= Bendson Louima =

Haitian physician (born 1979)

Dr. Bendson Louima (born 1979) is a Haitian physician. He is the only medical doctor in the rural community of Caracol in Haiti. He is the founder of Médecins Sans Frontières Suisse Cap-Haïtien (i.e. Doctors Without Borders Switzerland Cap-Haitïen), an entity for the treatment of cholera in Haiti. He sits on the Board of Advisors of Emedex International, an organization whose mission is to build sustainable change in emergency healthcare globally.

==Background and training==
Dr. Louima was born in Port-de-Paix, Haiti on February 5, 1979. He attended medical school at Université Notre Dame d'Haïti from 2002 to 2008 and was an intern at Hôpital Universitaire Justinien, Cap-Haïtien from 2008 to 2009. Dr. Louima then completed one year of social service in Caracol in the northeastern region of Haiti. He is also involved with pediatric diseases at the Hôpital Saint-François de Sales, Port-au-Prince, training in obstetrics and gynecology at the Centre Hospitalier Universitaire Brugmann in Brussels, Belgium, and with HIV-AIDS at the University of Miami and at the Hôpital Universitaire Justinien.
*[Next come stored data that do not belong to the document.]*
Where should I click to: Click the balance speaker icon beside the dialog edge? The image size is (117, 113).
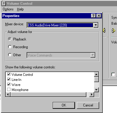(x=104, y=30)
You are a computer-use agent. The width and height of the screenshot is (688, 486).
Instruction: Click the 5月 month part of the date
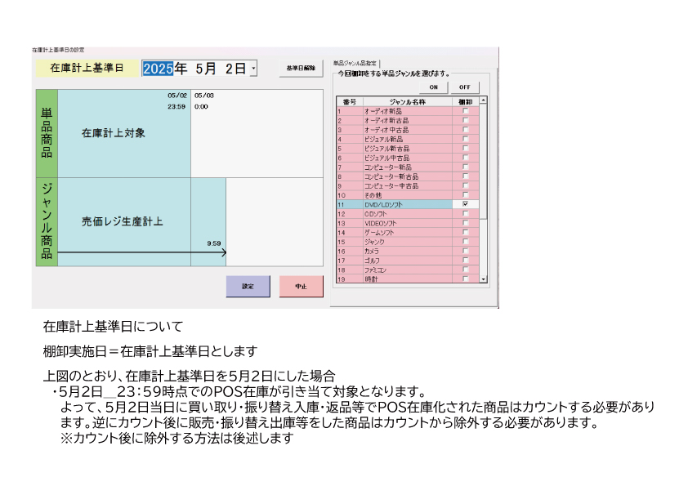206,69
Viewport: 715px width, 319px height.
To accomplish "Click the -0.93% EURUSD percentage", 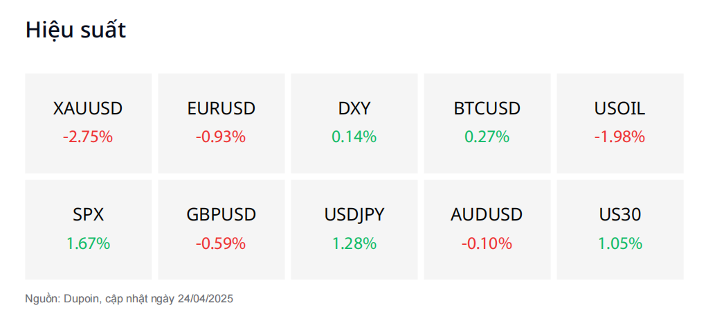I will [x=221, y=137].
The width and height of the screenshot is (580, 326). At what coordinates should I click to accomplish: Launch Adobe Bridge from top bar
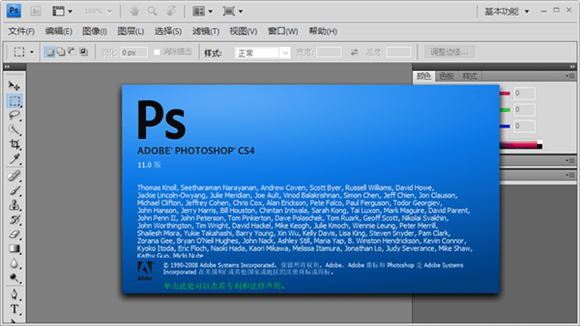tap(37, 12)
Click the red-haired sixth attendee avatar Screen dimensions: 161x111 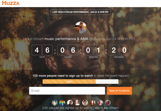click(93, 103)
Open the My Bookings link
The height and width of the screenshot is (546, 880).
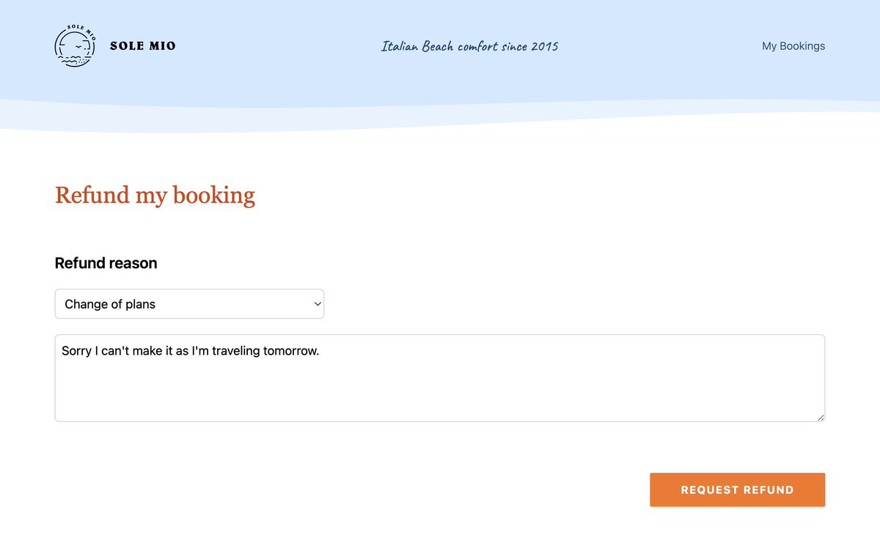pos(793,45)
==Medical work and teaching==
He is the medical director of the Centre de Santé Sainte-Elizabeth in Caracol and also founded Médecins Sans Frontières - Suisse-Cap-Haitïen for the treatment of cholera in Haiti. In addition, Dr. Louima teaches First Aid, anatomy and small surgery classes at a school for nurses’ aids. In 2012, Dr. Louima visited the University of Georgia School of Social Work to talk to the students of two doctors who had met him as volunteers of a clinic in Terrier-Rouge, Haiti.